_Instructions to follow_
Please convert the rows below into a Markdown table with two columns, Number and Line. Give each nonblank line its own entry, numbered in order, and leave out blank lines.

+++ Data for the task +++

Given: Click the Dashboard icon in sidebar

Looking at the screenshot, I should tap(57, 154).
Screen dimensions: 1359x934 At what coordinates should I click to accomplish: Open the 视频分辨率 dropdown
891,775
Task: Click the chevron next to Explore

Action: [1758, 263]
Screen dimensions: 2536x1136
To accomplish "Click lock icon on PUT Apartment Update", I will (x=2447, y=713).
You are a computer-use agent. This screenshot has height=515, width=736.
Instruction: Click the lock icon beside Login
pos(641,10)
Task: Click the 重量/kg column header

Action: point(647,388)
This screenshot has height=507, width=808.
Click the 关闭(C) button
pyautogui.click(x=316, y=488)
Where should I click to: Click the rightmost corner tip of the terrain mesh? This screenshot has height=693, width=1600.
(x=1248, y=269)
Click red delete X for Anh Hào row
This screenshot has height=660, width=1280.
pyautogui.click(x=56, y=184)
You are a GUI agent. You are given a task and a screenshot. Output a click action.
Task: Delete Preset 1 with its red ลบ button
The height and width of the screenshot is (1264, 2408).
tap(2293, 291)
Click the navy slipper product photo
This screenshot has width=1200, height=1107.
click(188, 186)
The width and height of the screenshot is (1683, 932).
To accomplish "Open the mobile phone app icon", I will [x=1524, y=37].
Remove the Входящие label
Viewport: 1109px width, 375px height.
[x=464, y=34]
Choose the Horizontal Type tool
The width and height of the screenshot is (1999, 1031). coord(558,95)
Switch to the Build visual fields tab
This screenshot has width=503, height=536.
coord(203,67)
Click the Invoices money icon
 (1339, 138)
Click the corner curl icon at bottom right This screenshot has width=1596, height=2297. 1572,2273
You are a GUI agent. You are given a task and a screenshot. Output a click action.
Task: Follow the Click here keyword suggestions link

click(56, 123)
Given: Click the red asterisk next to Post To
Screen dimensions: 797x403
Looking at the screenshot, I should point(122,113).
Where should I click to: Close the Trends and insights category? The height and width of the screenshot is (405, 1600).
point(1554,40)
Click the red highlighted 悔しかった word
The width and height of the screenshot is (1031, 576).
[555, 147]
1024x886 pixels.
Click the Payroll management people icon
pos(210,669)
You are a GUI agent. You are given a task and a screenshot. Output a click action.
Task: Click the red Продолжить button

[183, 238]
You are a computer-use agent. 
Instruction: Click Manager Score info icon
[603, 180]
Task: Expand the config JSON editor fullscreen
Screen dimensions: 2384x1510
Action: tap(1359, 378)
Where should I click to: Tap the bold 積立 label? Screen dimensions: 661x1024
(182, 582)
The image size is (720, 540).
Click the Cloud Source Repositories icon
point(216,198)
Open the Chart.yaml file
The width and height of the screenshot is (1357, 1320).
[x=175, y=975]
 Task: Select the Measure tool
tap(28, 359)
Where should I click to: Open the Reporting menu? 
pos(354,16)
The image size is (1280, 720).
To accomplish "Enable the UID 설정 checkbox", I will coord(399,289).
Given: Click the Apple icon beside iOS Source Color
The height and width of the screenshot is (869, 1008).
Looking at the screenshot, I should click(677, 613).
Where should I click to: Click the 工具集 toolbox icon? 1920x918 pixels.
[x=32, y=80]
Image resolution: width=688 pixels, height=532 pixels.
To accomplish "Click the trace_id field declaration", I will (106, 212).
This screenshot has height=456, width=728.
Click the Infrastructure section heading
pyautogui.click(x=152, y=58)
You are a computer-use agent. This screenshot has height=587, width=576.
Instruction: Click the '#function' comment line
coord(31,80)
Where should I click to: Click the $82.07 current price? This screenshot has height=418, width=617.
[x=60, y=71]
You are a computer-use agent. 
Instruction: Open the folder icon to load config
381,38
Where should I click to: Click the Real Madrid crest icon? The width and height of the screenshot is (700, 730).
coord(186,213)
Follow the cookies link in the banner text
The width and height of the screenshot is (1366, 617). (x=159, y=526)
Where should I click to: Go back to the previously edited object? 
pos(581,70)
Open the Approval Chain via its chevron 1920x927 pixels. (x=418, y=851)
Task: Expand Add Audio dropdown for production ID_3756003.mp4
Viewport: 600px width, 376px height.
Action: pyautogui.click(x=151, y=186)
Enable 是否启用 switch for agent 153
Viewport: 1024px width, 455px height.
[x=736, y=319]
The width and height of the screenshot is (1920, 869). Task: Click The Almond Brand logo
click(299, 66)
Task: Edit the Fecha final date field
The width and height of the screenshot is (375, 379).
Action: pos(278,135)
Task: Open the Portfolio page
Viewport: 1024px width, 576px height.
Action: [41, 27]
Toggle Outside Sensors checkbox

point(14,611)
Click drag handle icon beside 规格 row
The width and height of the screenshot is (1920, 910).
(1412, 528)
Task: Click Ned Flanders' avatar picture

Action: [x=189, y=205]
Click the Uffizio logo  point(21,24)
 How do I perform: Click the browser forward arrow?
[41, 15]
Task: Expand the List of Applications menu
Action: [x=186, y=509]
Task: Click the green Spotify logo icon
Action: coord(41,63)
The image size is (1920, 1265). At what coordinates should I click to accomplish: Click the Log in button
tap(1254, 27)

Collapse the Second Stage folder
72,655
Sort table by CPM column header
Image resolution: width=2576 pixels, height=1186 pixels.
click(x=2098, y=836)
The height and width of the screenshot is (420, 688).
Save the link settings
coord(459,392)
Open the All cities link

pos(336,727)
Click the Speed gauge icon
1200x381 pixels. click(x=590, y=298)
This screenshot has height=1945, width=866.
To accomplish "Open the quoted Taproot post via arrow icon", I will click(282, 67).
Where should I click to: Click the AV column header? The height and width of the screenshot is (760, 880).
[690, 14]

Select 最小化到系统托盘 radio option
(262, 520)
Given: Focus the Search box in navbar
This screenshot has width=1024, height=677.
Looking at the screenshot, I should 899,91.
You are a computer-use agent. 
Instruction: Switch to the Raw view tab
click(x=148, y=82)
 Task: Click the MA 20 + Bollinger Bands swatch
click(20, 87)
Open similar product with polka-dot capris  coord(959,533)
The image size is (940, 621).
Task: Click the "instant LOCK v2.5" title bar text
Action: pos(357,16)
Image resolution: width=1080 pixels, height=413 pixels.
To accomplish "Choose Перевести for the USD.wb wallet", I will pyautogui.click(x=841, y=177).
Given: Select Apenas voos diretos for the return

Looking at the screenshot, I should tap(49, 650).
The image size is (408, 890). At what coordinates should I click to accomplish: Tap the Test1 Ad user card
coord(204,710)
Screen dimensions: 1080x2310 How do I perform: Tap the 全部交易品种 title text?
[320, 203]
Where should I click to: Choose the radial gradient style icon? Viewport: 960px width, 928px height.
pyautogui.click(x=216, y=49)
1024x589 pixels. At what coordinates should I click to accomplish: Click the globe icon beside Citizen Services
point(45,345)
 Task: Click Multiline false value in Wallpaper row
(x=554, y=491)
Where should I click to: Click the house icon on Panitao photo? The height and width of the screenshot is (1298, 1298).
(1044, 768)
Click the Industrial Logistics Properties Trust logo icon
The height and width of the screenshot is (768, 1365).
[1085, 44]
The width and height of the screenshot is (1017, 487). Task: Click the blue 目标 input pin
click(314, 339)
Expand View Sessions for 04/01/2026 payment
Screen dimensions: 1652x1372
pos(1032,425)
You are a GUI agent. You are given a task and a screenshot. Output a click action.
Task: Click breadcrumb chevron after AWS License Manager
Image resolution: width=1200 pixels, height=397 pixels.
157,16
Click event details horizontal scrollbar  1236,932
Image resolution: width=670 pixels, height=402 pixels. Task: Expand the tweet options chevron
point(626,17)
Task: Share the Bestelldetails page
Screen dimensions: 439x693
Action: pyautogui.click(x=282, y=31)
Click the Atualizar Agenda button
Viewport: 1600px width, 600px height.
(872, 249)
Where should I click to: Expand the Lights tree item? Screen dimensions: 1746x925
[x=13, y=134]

+++

_Solution for this task_
| Number | Line |
|---|---|
| 1 | Given: Click the Dashboard icon in sidebar |
| 2 | Looking at the screenshot, I should tap(57, 154). |
| 3 | Screen dimensions: 1359x934 At what coordinates should I click to accomplish: Open the 视频分辨率 dropdown |
| 4 | 891,775 |
| 5 | Task: Click the chevron next to Explore |
| 6 | Action: [1758, 263] |
| 7 | Screen dimensions: 2536x1136 |
| 8 | To accomplish "Click lock icon on PUT Apartment Update", I will (x=2447, y=713). |
| 9 | You are a computer-use agent. This screenshot has height=515, width=736. |
| 10 | Instruction: Click the lock icon beside Login |
| 11 | pos(641,10) |
| 12 | Task: Click the 重量/kg column header |
| 13 | Action: point(647,388) |
| 14 | This screenshot has height=507, width=808. |
| 15 | Click the 关闭(C) button |
| 16 | pyautogui.click(x=316, y=488) |
| 17 | Where should I click to: Click the rightmost corner tip of the terrain mesh? This screenshot has height=693, width=1600. |
| 18 | (x=1248, y=269) |
| 19 | Click red delete X for Anh Hào row |
| 20 | This screenshot has height=660, width=1280. |
| 21 | pyautogui.click(x=56, y=184) |
| 22 | You are a GUI agent. You are given a task and a screenshot. Output a click action. |
| 23 | Task: Delete Preset 1 with its red ลบ button |
| 24 | The height and width of the screenshot is (1264, 2408). |
| 25 | tap(2293, 291) |
| 26 | Click the navy slipper product photo |
| 27 | This screenshot has width=1200, height=1107. |
| 28 | click(188, 186) |
| 29 | The width and height of the screenshot is (1683, 932). |
| 30 | To accomplish "Open the mobile phone app icon", I will [x=1524, y=37]. |
| 31 | Remove the Входящие label |
| 32 | Viewport: 1109px width, 375px height. |
| 33 | [x=464, y=34] |
| 34 | Choose the Horizontal Type tool |
| 35 | The width and height of the screenshot is (1999, 1031). coord(558,95) |
| 36 | Switch to the Build visual fields tab |
| 37 | This screenshot has width=503, height=536. |
| 38 | coord(203,67) |
| 39 | Click the Invoices money icon |
| 40 |  (1339, 138) |
| 41 | Click the corner curl icon at bottom right This screenshot has width=1596, height=2297. 1572,2273 |
| 42 | You are a GUI agent. You are given a task and a screenshot. Output a click action. |
| 43 | Task: Follow the Click here keyword suggestions link |
| 44 | click(56, 123) |
| 45 | Given: Click the red asterisk next to Post To |
| 46 | Screen dimensions: 797x403 |
| 47 | Looking at the screenshot, I should point(122,113). |
| 48 | Where should I click to: Close the Trends and insights category? The height and width of the screenshot is (405, 1600). |
| 49 | point(1554,40) |
| 50 | Click the red highlighted 悔しかった word |
| 51 | The width and height of the screenshot is (1031, 576). |
| 52 | [555, 147] |
| 53 | 1024x886 pixels. |
| 54 | Click the Payroll management people icon |
| 55 | pos(210,669) |
| 56 | You are a GUI agent. You are given a task and a screenshot. Output a click action. |
| 57 | Task: Click the red Продолжить button |
| 58 | [183, 238] |
| 59 | You are a computer-use agent.  |
| 60 | Instruction: Click Manager Score info icon |
| 61 | [603, 180] |
| 62 | Task: Expand the config JSON editor fullscreen |
| 63 | Screen dimensions: 2384x1510 |
| 64 | Action: tap(1359, 378) |
| 65 | Where should I click to: Tap the bold 積立 label? Screen dimensions: 661x1024 |
| 66 | (182, 582) |
| 67 | The image size is (720, 540). |
| 68 | Click the Cloud Source Repositories icon |
| 69 | point(216,198) |
| 70 | Open the Chart.yaml file |
| 71 | The width and height of the screenshot is (1357, 1320). |
| 72 | [x=175, y=975] |
| 73 |  Task: Select the Measure tool |
| 74 | tap(28, 359) |
| 75 | Where should I click to: Open the Reporting menu?  |
| 76 | pos(354,16) |
| 77 | The image size is (1280, 720). |
| 78 | To accomplish "Enable the UID 설정 checkbox", I will coord(399,289). |
| 79 | Given: Click the Apple icon beside iOS Source Color |
| 80 | The height and width of the screenshot is (869, 1008). |
| 81 | Looking at the screenshot, I should click(677, 613). |
| 82 | Where should I click to: Click the 工具集 toolbox icon? 1920x918 pixels. |
| 83 | [x=32, y=80] |
| 84 | Image resolution: width=688 pixels, height=532 pixels. |
| 85 | To accomplish "Click the trace_id field declaration", I will (106, 212). |
| 86 | This screenshot has height=456, width=728. |
| 87 | Click the Infrastructure section heading |
| 88 | pyautogui.click(x=152, y=58) |
| 89 | You are a computer-use agent. This screenshot has height=587, width=576. |
| 90 | Instruction: Click the '#function' comment line |
| 91 | coord(31,80) |
| 92 | Where should I click to: Click the $82.07 current price? This screenshot has height=418, width=617. |
| 93 | [x=60, y=71] |
| 94 | You are a computer-use agent.  |
| 95 | Instruction: Open the folder icon to load config |
| 96 | 381,38 |
| 97 | Where should I click to: Click the Real Madrid crest icon? The width and height of the screenshot is (700, 730). |
| 98 | coord(186,213) |
| 99 | Follow the cookies link in the banner text |
| 100 | The width and height of the screenshot is (1366, 617). (x=159, y=526) |
| 101 | Where should I click to: Go back to the previously edited object?  |
| 102 | pos(581,70) |
| 103 | Open the Approval Chain via its chevron 1920x927 pixels. (x=418, y=851) |
| 104 | Task: Expand Add Audio dropdown for production ID_3756003.mp4 |
| 105 | Viewport: 600px width, 376px height. |
| 106 | Action: pyautogui.click(x=151, y=186) |
| 107 | Enable 是否启用 switch for agent 153 |
| 108 | Viewport: 1024px width, 455px height. |
| 109 | [x=736, y=319] |
| 110 | The width and height of the screenshot is (1920, 869). Task: Click The Almond Brand logo |
| 111 | click(299, 66) |
| 112 | Task: Edit the Fecha final date field |
| 113 | The width and height of the screenshot is (375, 379). |
| 114 | Action: pos(278,135) |
| 115 | Task: Open the Portfolio page |
| 116 | Viewport: 1024px width, 576px height. |
| 117 | Action: [41, 27] |
| 118 | Toggle Outside Sensors checkbox |
| 119 | point(14,611) |
| 120 | Click drag handle icon beside 规格 row |
| 121 | The width and height of the screenshot is (1920, 910). |
| 122 | (1412, 528) |
| 123 | Task: Click Ned Flanders' avatar picture |
| 124 | Action: [x=189, y=205] |
| 125 | Click the Uffizio logo  point(21,24) |
| 126 |  How do I perform: Click the browser forward arrow? |
| 127 | [41, 15] |
| 128 | Task: Expand the List of Applications menu |
| 129 | Action: [x=186, y=509] |
| 130 | Task: Click the green Spotify logo icon |
| 131 | Action: coord(41,63) |
| 132 | The image size is (1920, 1265). At what coordinates should I click to accomplish: Click the Log in button |
| 133 | tap(1254, 27) |
| 134 | Collapse the Second Stage folder |
| 135 | 72,655 |
| 136 | Sort table by CPM column header |
| 137 | Image resolution: width=2576 pixels, height=1186 pixels. |
| 138 | click(x=2098, y=836) |
| 139 | The height and width of the screenshot is (420, 688). |
| 140 | Save the link settings |
| 141 | coord(459,392) |
| 142 | Open the All cities link |
| 143 | pos(336,727) |
| 144 | Click the Speed gauge icon |
| 145 | 1200x381 pixels. click(x=590, y=298) |
| 146 | This screenshot has height=1945, width=866. |
| 147 | To accomplish "Open the quoted Taproot post via arrow icon", I will click(282, 67). |
| 148 | Where should I click to: Click the AV column header? The height and width of the screenshot is (760, 880). |
| 149 | [690, 14] |
| 150 | Select 最小化到系统托盘 radio option |
| 151 | (262, 520) |
| 152 | Given: Focus the Search box in navbar |
| 153 | This screenshot has width=1024, height=677. |
| 154 | Looking at the screenshot, I should 899,91. |
| 155 | You are a computer-use agent.  |
| 156 | Instruction: Switch to the Raw view tab |
| 157 | click(x=148, y=82) |
| 158 |  Task: Click the MA 20 + Bollinger Bands swatch |
| 159 | click(20, 87) |
| 160 | Open similar product with polka-dot capris  coord(959,533) |
| 161 | The image size is (940, 621). |
| 162 | Task: Click the "instant LOCK v2.5" title bar text |
| 163 | Action: pos(357,16) |
| 164 | Image resolution: width=1080 pixels, height=413 pixels. |
| 165 | To accomplish "Choose Перевести for the USD.wb wallet", I will pyautogui.click(x=841, y=177). |
| 166 | Given: Select Apenas voos diretos for the return |
| 167 | Looking at the screenshot, I should tap(49, 650). |
| 168 | The image size is (408, 890). At what coordinates should I click to accomplish: Tap the Test1 Ad user card |
| 169 | coord(204,710) |
| 170 | Screen dimensions: 1080x2310 How do I perform: Tap the 全部交易品种 title text? |
| 171 | [320, 203] |
| 172 | Where should I click to: Choose the radial gradient style icon? Viewport: 960px width, 928px height. |
| 173 | pyautogui.click(x=216, y=49) |
| 174 | 1024x589 pixels. At what coordinates should I click to accomplish: Click the globe icon beside Citizen Services |
| 175 | point(45,345) |
| 176 |  Task: Click Multiline false value in Wallpaper row |
| 177 | (x=554, y=491) |
| 178 | Where should I click to: Click the house icon on Panitao photo? The height and width of the screenshot is (1298, 1298). |
| 179 | (1044, 768) |
| 180 | Click the Industrial Logistics Properties Trust logo icon |
| 181 | The height and width of the screenshot is (768, 1365). |
| 182 | [1085, 44] |
| 183 | The width and height of the screenshot is (1017, 487). Task: Click the blue 目标 input pin |
| 184 | click(314, 339) |
| 185 | Expand View Sessions for 04/01/2026 payment |
| 186 | Screen dimensions: 1652x1372 |
| 187 | pos(1032,425) |
| 188 | You are a GUI agent. You are given a task and a screenshot. Output a click action. |
| 189 | Task: Click breadcrumb chevron after AWS License Manager |
| 190 | Image resolution: width=1200 pixels, height=397 pixels. |
| 191 | 157,16 |
| 192 | Click event details horizontal scrollbar  1236,932 |
| 193 | Image resolution: width=670 pixels, height=402 pixels. Task: Expand the tweet options chevron |
| 194 | point(626,17) |
| 195 | Task: Share the Bestelldetails page |
| 196 | Screen dimensions: 439x693 |
| 197 | Action: pyautogui.click(x=282, y=31) |
| 198 | Click the Atualizar Agenda button |
| 199 | Viewport: 1600px width, 600px height. |
| 200 | (872, 249) |
| 201 | Where should I click to: Expand the Lights tree item? Screen dimensions: 1746x925 |
| 202 | [x=13, y=134] |